Even now, 40 years on, that exact same messaging works.

It’s 2024, you’re working, you’re good at your job, and you’ve earned a beer. Make that beer a VB. It’d be so easy to make this advert into a joke. Have the tree fall through a shed, and whoops, it’s another bumbling ad dad who’s too busy drinking dirty beer. But they don’t. This is honest work, being done well, and rewarded honestly. 

By keeping the format for decades, they’re able to get that message across without any supporting copy or any words at all. Just that iconic music that makes everyone think “you’ve earned a thirst.”

The sheer effort that went into this symphony backs up the feeling of hard work that underpins the message too. Whistling the theme into an empty bottle would’ve been easy and simple enough. It’d work, to a point. But why slack off, when you can work hard instead? That’s how you really earn your thirst.

Taking that message and that straight-talking voiceover off the screen and into the pub’s an easy logical step too. Reading this bar towel or the accompanying beermats, your brain can’t help but use that delivery, and that music. 

And the copy itself. We’re back to that concept of the everyday hero. Elevating changing the barrel to operating as an “engineer of beer,” – a formerly thankless task now positioned as something deserving of celebration, of reward. Hard work that should be appreciated, with a Victoria Bitter.

That message is so iconic that it’s used by other businesses as a selling point. You don’t need to tell your customers you’re stocking VB in the Goulburn Workers bar and club in New South Wales.
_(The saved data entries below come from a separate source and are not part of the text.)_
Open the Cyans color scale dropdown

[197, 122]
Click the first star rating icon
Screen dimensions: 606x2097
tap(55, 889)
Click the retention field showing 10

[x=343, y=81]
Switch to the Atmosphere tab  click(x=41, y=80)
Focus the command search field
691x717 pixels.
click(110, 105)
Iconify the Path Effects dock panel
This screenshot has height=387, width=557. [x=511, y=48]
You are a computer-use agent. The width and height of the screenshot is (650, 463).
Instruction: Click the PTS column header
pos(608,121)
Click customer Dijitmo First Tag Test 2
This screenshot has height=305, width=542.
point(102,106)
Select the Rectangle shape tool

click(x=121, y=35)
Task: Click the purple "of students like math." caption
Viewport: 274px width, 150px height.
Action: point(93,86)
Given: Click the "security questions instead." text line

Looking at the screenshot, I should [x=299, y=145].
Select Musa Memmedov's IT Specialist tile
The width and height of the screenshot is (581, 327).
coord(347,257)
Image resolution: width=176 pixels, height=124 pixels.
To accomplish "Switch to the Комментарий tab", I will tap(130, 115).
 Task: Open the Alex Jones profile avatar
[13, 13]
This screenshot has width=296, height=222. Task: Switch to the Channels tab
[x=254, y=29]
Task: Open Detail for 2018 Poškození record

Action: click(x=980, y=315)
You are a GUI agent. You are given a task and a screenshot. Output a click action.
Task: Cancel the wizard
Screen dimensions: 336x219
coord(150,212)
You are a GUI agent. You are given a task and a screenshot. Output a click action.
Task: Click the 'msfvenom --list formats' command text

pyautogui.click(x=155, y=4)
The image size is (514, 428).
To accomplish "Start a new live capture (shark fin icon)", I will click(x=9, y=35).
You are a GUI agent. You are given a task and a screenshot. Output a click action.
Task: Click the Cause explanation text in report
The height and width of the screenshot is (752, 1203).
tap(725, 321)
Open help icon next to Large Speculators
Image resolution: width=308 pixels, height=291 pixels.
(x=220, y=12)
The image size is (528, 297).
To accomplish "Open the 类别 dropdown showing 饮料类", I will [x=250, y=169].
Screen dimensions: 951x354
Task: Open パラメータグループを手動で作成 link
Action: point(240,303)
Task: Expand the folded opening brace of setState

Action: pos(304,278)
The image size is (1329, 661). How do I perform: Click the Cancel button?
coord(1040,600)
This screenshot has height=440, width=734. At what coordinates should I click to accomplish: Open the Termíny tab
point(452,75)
You don’t need to slap their green logo across your branding. Instead, you can just repeat that message. People instantly understand it.

Look how even the supporting messaging echoes Victoria Bitter’s supporting themes. Knock off becomes down tools. Stockists are co-opting the message, of a VB being something you earn through honest toil. Of course a Workers’ club sells Victoria Bitter during Workers Hour – it’s the working man’s reward of choice.

And VB aren’t afraid of taking that key theme, earning your thirst-quenching beer, and developing it into a small number of laser-focused supporting messages. Your thirst’s big, so’s this beer. Open a bottle when you’re done working.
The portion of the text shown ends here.